* [Description of the task] Pull out from the material below all lines with "will".

* [Listed records]
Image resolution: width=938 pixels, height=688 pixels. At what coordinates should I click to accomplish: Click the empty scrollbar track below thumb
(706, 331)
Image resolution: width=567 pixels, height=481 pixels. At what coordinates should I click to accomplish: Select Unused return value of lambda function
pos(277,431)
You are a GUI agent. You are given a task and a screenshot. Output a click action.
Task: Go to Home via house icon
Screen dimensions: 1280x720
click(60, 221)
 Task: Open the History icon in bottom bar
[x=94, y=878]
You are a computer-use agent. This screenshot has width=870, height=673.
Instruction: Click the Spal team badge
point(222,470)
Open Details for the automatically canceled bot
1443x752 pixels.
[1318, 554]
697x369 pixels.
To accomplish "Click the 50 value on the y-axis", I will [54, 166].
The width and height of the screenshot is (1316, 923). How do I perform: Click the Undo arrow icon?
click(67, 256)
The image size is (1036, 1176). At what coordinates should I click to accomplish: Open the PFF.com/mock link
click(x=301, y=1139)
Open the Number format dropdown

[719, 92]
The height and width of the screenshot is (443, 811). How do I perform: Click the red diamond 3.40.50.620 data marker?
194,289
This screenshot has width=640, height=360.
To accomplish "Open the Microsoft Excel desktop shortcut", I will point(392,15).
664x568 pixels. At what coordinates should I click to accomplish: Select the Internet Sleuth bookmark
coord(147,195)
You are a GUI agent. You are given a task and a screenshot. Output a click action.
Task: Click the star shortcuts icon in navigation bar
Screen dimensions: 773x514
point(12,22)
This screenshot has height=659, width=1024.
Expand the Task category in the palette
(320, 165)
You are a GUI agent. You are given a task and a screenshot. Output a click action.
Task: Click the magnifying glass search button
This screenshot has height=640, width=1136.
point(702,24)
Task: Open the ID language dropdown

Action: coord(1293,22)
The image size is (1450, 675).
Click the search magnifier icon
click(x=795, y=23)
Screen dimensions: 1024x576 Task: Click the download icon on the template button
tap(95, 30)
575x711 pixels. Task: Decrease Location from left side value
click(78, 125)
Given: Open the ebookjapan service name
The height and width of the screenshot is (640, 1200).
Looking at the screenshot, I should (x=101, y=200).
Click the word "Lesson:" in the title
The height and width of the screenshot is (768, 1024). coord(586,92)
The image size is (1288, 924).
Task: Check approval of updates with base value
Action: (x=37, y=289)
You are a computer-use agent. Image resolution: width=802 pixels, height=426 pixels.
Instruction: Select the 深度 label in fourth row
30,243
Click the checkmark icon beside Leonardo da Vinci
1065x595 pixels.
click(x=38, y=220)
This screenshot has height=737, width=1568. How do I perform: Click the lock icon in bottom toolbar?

* [Output for this task]
To accomplish "Click the 50 value on the y-axis", I will [54, 166].
To accomplish "Open the Microsoft Excel desktop shortcut", I will point(392,15).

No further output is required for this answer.